Jessica Oghenegweke, another departing commissioner, said she disagreed with Birbalsingh. She said that she has always viewed children in the best possible light and that any negativity is due to lack of support. 

Sammy Wright, commissioner for schools and vice-principal at Southmoor Academy in Sunderland, said she supported Birbalsingh’s point but didn’t think it was very well phrased.

She stated that Twitter spats were not beneficial for social mobility.

Boris Johnson visits Michaela Community School in Wembley, London in 2015, as children take part in a history lesson

Boris Johnson visits Michaela Community Schools in Wembley (London) in 2015 as children participate in a history lesson.

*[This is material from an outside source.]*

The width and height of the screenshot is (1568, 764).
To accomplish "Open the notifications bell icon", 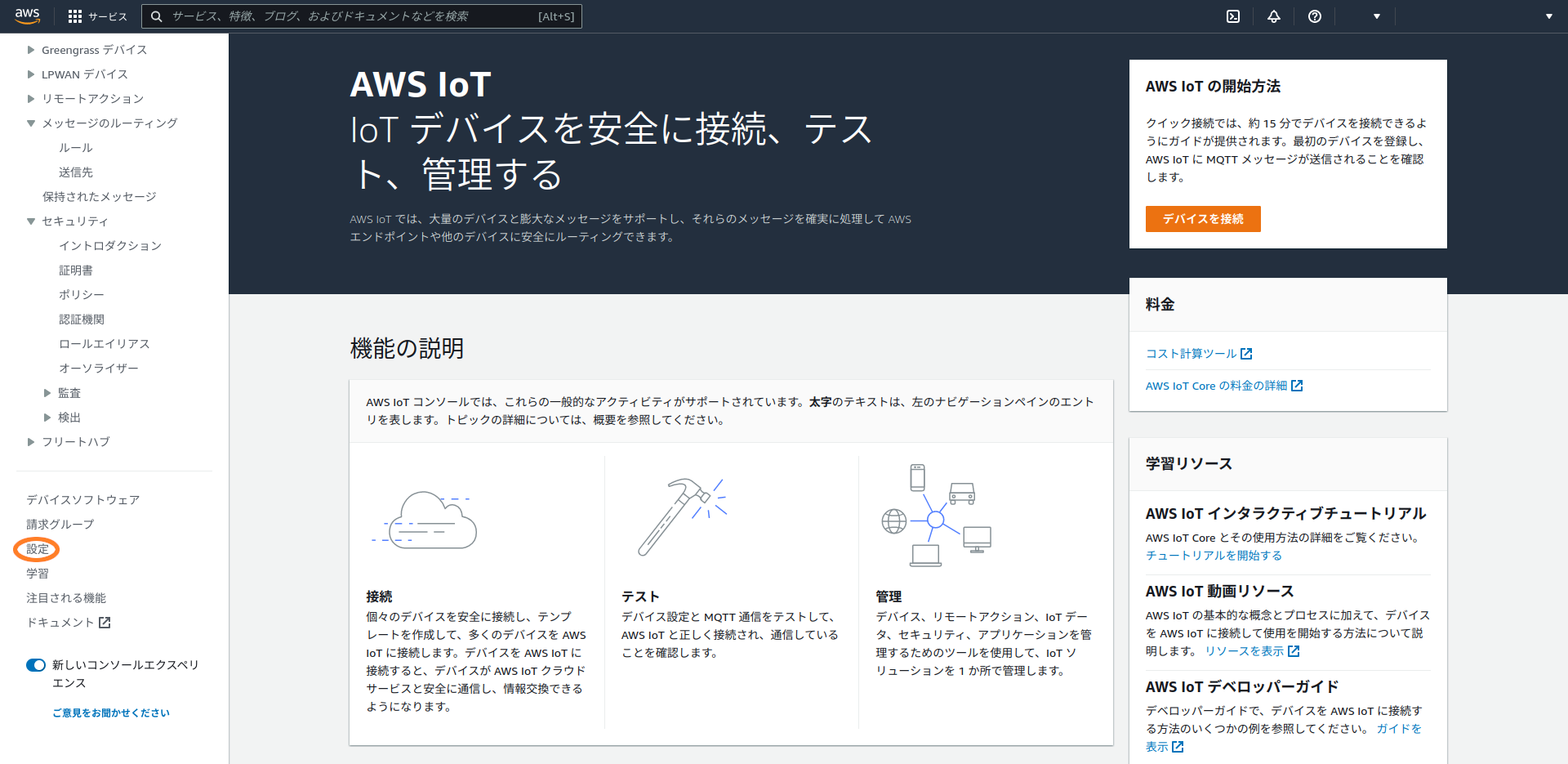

According to Liz Truss (the women and equality minister), Birbalsingh will “level up opportunity and allow everyone the chance of succeeding” in her new role.

The former headteacher spoke at the Conservative Party conference about state education in 2010. She later resigned from St Michael and All Angels Academy in Camberwell, south London, to set up the Michaela Community School, in Wembley, northwest London.

She believes education should focus on the teacher and the “adult is the authority” in the classroom.

Teachers at her school do not accept excuses. Children must move in a single file, and silence or lateness is punishable by detention.

After the resignation of Dame Martina Milburn as chairwoman of the previous commission, it was re-established by Sandra Wallace (and Steven Cooper) jointly.